POWER LINE CARRIER COMMUNICATION is mainly used for telecommunication, tele-monitoring and tele-protection between electric substations through power lines at high voltages. The data can be transfer at 9.6Kbits/sec over many miles of electrical cable.
In PLCC the higher mechanical strength and insulation level of high voltage power lines result in increased reliability of communication and lower attenuation over long-distance.
Since telephone communication system can not be directly connected to the high voltage lines, suitably designed coupling devices have to be employed.
Coupling devices consists of high voltage capacitors in conjunction with suitable line matching units(LMU’s) for line impedance matching to that of the co-axial cable connecting the unit to the PLC transmit-receive equipment.
Carrier currents used for communication have to be prevented from entering the power equipment used in GSS as this would results in complete loss of power system.
Wave traps – (WT’s) are used between the transmission line and the power stations to avoid carrier power dislocation in the power plant and cross talk with other power line carrier circuits connected to the same power station.
WT’s also ensure proper operating conditions and signal levels at the PLCC transmit receive equipment irrespective of switching conditions of the power circuits and equipment in the station.
A wave trap must satisfy the following requirements:
1) It must block the carrier currents.
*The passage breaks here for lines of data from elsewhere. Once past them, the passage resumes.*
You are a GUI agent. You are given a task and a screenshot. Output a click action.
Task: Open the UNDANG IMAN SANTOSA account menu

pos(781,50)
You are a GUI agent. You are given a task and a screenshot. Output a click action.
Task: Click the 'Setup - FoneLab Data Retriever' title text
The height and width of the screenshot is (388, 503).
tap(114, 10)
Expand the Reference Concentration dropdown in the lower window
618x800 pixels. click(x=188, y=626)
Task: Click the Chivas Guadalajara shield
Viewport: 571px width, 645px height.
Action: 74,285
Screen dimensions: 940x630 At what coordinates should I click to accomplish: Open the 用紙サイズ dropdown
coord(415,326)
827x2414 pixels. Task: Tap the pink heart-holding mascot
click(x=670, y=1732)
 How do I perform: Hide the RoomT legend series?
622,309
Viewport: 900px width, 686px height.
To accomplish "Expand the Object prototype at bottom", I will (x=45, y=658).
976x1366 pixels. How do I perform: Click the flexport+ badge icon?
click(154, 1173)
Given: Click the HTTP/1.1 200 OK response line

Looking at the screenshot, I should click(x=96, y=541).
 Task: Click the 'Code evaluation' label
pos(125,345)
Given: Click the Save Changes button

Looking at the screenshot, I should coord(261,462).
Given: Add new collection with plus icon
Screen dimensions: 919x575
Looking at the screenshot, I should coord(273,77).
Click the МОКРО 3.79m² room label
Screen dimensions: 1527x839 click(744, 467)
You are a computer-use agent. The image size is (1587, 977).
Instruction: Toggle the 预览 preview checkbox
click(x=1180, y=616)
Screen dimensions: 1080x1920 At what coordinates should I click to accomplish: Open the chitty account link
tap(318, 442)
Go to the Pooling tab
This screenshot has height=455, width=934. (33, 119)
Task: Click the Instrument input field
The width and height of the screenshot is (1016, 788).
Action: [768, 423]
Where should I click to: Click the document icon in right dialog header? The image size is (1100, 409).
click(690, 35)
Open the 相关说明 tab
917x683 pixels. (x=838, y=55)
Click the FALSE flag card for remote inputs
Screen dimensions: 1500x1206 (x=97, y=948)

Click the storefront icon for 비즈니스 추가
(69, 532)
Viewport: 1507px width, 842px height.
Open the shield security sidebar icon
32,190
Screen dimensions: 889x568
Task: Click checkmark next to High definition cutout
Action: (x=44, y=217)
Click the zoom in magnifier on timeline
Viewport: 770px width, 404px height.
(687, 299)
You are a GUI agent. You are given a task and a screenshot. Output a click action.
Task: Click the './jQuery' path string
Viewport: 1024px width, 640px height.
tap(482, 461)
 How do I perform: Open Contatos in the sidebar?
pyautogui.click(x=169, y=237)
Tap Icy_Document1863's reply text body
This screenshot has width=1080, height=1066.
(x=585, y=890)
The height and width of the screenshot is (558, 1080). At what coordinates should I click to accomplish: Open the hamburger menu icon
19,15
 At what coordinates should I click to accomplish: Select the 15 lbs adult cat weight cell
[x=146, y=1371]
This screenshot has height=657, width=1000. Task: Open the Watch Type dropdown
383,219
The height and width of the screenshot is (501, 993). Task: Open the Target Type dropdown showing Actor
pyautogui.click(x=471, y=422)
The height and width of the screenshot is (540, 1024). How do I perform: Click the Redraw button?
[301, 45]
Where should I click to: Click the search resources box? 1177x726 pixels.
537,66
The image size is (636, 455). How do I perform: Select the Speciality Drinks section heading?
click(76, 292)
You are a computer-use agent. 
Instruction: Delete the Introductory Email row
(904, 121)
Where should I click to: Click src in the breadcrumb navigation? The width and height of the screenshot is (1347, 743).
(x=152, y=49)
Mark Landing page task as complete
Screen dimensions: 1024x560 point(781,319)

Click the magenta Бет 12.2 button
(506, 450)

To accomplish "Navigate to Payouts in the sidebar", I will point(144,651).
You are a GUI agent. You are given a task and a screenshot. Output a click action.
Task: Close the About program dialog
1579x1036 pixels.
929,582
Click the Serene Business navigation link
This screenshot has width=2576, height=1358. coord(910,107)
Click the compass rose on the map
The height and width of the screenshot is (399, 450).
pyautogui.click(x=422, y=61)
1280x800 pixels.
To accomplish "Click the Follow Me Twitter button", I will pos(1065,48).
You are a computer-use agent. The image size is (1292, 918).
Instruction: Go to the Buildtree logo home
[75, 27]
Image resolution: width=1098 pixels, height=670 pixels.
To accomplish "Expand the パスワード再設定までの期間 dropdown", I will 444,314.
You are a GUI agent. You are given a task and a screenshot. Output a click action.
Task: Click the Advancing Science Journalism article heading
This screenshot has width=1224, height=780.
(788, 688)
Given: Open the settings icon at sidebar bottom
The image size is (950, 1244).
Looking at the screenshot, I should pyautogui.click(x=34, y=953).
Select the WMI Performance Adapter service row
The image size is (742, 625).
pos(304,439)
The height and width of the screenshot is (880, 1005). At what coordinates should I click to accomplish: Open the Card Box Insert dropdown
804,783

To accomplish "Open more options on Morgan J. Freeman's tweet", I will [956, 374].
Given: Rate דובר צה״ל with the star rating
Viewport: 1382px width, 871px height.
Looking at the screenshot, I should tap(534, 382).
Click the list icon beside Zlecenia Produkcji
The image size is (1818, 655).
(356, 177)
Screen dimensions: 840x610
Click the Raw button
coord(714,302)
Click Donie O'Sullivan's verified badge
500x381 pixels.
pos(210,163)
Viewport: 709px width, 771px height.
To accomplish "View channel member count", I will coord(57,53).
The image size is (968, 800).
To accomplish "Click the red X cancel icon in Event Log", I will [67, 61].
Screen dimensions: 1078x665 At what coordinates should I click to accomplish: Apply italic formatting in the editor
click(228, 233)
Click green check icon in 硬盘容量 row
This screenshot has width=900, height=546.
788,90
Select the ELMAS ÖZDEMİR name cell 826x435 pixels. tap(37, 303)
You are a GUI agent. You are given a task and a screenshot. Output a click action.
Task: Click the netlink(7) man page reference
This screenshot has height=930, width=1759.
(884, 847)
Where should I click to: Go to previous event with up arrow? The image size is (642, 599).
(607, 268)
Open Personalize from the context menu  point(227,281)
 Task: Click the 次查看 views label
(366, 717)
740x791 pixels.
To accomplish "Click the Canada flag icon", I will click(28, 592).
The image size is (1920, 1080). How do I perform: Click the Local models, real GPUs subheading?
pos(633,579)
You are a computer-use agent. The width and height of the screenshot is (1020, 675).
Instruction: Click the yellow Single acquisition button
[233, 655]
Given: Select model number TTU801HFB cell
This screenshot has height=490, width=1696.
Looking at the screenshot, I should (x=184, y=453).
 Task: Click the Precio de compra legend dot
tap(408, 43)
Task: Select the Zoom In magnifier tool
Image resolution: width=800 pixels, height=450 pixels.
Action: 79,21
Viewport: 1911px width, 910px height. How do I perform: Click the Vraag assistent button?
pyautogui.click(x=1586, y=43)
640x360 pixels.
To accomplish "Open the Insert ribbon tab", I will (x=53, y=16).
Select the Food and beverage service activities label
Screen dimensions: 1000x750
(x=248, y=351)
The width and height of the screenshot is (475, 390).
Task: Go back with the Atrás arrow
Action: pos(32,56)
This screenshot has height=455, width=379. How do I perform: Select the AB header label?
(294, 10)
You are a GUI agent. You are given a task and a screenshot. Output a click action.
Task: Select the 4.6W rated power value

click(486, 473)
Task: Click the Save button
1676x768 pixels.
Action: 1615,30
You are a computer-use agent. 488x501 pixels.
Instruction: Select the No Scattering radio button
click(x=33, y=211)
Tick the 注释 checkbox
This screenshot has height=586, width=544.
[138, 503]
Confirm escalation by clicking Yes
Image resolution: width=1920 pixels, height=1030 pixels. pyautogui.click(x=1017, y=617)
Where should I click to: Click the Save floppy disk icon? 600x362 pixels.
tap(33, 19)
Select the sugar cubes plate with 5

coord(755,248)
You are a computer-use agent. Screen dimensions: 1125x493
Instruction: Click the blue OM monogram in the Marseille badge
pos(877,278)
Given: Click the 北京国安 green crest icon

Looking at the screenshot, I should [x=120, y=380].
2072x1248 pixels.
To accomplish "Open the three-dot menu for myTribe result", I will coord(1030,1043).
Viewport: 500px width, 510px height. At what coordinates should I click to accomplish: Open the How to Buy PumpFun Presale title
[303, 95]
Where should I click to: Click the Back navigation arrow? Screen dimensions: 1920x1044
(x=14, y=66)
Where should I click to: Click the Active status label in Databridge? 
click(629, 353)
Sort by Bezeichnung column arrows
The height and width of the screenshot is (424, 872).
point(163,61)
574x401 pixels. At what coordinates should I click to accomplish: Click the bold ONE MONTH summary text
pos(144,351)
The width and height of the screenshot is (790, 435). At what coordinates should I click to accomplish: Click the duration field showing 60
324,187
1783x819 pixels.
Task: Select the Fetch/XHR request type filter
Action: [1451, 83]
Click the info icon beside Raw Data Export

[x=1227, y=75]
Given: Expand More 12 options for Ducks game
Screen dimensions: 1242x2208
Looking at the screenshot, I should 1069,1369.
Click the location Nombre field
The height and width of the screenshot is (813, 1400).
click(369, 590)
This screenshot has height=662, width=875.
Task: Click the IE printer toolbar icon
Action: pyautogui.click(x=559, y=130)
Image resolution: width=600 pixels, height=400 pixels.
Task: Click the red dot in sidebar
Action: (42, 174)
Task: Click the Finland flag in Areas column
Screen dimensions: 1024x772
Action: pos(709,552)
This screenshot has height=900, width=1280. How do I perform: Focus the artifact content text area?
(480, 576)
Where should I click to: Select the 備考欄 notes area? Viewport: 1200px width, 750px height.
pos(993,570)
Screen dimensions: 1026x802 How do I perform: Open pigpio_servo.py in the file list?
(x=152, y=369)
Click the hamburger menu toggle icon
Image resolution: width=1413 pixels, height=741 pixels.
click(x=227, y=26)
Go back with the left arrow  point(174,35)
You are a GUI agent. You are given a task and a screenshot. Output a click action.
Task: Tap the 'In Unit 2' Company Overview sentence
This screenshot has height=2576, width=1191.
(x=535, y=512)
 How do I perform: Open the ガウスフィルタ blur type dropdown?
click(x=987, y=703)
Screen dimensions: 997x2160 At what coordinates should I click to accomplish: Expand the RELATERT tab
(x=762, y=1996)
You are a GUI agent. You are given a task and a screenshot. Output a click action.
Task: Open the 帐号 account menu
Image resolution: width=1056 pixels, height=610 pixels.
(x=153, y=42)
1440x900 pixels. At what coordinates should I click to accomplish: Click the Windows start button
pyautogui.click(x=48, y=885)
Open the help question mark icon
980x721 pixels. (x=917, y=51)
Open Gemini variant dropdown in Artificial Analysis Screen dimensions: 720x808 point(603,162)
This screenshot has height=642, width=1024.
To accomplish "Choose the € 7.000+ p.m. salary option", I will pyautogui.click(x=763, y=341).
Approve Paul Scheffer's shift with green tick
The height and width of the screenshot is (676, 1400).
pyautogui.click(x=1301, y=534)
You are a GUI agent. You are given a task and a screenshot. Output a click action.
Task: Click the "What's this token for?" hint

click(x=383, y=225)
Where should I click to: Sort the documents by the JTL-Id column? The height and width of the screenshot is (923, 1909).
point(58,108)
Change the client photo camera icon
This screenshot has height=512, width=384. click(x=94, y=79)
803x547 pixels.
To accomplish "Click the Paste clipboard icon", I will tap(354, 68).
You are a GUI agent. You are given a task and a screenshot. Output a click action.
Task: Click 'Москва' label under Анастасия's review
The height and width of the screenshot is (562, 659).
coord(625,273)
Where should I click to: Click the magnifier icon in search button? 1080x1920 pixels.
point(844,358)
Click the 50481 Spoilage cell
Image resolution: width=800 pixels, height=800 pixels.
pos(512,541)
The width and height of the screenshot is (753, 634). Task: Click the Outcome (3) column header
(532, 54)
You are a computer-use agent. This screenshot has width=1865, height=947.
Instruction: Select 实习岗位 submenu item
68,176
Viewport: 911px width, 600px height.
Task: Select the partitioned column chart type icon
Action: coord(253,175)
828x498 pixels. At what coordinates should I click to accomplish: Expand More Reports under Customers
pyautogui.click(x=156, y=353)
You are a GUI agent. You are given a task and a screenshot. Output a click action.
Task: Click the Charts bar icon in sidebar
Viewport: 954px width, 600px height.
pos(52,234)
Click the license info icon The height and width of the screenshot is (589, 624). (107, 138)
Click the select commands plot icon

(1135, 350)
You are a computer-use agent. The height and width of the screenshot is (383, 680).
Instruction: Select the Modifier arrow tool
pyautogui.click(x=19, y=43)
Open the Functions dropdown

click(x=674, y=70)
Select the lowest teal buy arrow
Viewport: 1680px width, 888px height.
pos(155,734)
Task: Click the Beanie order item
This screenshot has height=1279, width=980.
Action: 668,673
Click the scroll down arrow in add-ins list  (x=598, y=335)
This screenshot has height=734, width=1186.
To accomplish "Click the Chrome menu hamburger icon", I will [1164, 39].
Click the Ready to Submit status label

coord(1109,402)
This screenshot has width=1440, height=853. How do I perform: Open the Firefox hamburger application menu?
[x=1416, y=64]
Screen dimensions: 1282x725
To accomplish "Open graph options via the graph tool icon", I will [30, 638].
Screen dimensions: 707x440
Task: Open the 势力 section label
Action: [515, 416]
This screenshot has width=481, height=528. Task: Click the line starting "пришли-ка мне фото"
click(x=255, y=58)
By blocking, we mean that the track should attenuate the H.F. signals by at least 8 to 10 dB.
2) It must carry the power frequency current safely during normal operation as well as during short circuit fault conditions.
1. No separate wires are needed for communication purposes, as the power lines themselves carry power as well as communication signals. Hence the cost is less.
2. Power lines have appreciably higher mechanical strength compared with ordinary lines. They would normally remain unaffected under the conditions, which might seriously damage telephone lines.
3. Power lines usually provide the shortest route between the power stations.
4. Power lines have large cross-sectional area resulting in very low resistance per unit length. Consequently carrier signals suffer much less attenuation than when they travel on telephone lines of equal lengths.
5. Power lines are well insulated to provide only negligible leakage between conductors and ground even in adverse weather conditions
6. Largest spacing between conductors reduces capacitance, which results in smaller attenuation at high frequencies. The large spacing also reduces the cross talk to a considerable extent.